Emmett Till: The Horror Never Ended

The Tallahatchie River, where the body of Emmett Till was dumped with a seventy-five-pound cotton gin fan tied to his neck. (Shutterstock)

 

 

 

The new film Till takes us back to the lynching of an innocent fourteen-year-old and the maternal outrage that lit a match to the civil rights movement. Percival Everett’s riveting new novel The Trees, funny as hell and just as fierce, uses the same piece of history to torch the bigotry that outlasted that movement. But if you catch yourself thinking that a shaken nation remembers and learns from what happened, check what followed.

Because lynching was not enough.

Emmett had left Chicago to visit relatives in Money, Mississippi. We will never know for sure where he died—after being falsely accused of whistling at a White woman, he was abducted by her husband and brother-in-law, beaten, shot dead, and tossed into the Tallahatchie River with a seventy-five-pound cotton gin fan tied to his neck.

His body was found three days later. His mother had to fight to bring the body home to Chicago, and then she had to fight again just to see her son’s body. The local sheriff’s office had only returned the casket to Chicago on the condition that it would never be opened.

Mamie Till-Mobley got that casket opened and kept it open. Inside the lid, she taped a photo of her son happy and handsome the previous Christmas, his brown eyes soft with delight, proud in his white shirt and tie, hat pushed back, his cheeks still plump with baby fat. Thousands came to the visitation; several people fainted or had to be helped outside. But Till-Mobley was not done. She invited a photographer to take a picture of what remained of her boy’s beaten, drowned face. She wanted all of America to bear witness.

More than half a century later, a sign was placed on the shore of the Tallahatchie at the spot where Emmett’s body was found. The sign was ripped from the ground and probably thrown into the river as forcefully as his body had been. By the time its replacement was removed, it had been punctured by 317 bullet holes. The third sign was shot up a month after it was installed. A photo surfaced on a private Instagram account: three White frat boys from Ole Miss posing next to the sign, one holding a rifle, another holding a shotgun, all three of them grinning.

Now there is a fourth sign, this one weighing 500 pounds and bulletproof, reinforced with steel and protective glass and monitored by surveillance cameras.
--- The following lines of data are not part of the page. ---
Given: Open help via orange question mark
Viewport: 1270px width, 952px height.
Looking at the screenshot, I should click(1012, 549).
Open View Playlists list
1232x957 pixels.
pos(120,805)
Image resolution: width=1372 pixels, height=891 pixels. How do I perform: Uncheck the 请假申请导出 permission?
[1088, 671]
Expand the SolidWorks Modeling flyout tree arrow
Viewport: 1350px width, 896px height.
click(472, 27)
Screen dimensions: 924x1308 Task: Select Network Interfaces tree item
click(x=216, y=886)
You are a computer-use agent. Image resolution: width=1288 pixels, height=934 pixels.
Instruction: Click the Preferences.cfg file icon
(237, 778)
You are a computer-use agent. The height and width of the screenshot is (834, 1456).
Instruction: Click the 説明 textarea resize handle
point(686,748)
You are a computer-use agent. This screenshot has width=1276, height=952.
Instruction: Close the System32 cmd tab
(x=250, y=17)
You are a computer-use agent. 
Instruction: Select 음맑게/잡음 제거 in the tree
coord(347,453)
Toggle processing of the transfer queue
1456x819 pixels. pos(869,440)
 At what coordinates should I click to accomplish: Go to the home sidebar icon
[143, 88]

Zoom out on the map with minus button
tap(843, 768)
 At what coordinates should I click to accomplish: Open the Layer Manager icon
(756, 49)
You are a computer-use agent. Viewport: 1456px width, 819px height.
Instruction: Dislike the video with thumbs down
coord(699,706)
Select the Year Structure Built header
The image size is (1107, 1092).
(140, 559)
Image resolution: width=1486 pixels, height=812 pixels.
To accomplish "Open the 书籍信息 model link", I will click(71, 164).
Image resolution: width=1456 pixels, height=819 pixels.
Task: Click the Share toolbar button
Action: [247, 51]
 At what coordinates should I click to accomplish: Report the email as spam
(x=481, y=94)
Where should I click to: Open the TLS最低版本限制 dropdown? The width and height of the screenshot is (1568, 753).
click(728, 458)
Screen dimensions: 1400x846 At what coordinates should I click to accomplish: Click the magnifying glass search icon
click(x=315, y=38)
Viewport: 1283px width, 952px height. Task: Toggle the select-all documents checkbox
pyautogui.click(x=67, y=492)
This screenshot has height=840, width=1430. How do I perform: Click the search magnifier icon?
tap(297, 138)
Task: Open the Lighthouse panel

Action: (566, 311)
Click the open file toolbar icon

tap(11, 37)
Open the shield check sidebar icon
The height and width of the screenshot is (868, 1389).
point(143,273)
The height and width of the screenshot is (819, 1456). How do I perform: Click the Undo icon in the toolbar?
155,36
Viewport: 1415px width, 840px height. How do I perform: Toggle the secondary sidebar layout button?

Local historians are pretty sure somebody will drive down that gravel road after dark, cross the cotton field to the river, and find a way to vandalize the sign again. The hate is that strong.

The men who killed Emmett were acquitted immediately by a jury of twelve White men. The following year, they admitted to killing him in an interview with Look magazine. Half a century after the lynching, the FBI, hoping to reopen the case, exhumed his body, confirmed his identity, then reburied him in a new casket. His mother had never been satisfied with the Burr Oak Cemetery—Emmett’s gravesite was often flooded, mowers broke his headstone, the tiny photo of him from his last Christmas was tattered, the flower vase knocked sideways. But Burr Oak had hired a new manager in 2001, and she promised to build the Emmett Till Historical Museum on the grounds, honoring his legacy.

That never happened.

Instead, the manager was arrested and charged with dismembering remains, reselling occupied plots, and stealing more than $100,000 from the cemetery. Emmett’s original casket had been stuck in a storage shed inhabited by a family of opossums. Furious, his family had it restored and gave it to the Smithsonian. But his body remains at Burr Oak, its headstone small and simple, so easy to overlook that relatives marked the grave with a brown road sign for Emmett Till Memorial Bridge.

In March 2021, almost seven decades after Emmett’s murder, President Biden signed into law the Emmett Till Antilynching Act, officially designating lynching a federal hate crime. Seems like that should be obvious—yet it had taken more than a century to reach consensus. As early as 1900, Rep. George Henry White, at the time the only Black member of Congress, introduced an antilynching bill that failed to pass. Nearly two hundred bills followed; none made it through the Senate. In 2005, the Senate did manage to pass a resolution apologizing for its failure to make lynching a federal crime—but still did not make lynching a federal crime. “There may be no other injustice in American history for which the Senate so uniquely bears responsibility,” remarked Sen. Mary Landrieu of Louisiana.

We now study lynching as a shameful historical phenomenon, a gripping plot for a film or book. Surely the long overdue legislation is purely symbolic, not a practical disincentive because it jacks up the penalty.

Or is it?

The FBI ended its investigation in 2006 and repeated the Department of Justice’s earlier conclusion that the statutes of limitation had expired and no federal prosecution as a civil-rights crime was possible. The “Precipitating Events” section in the thorough, fruitless report identifies local Whites’ “fear that they would lose control of their way of life.”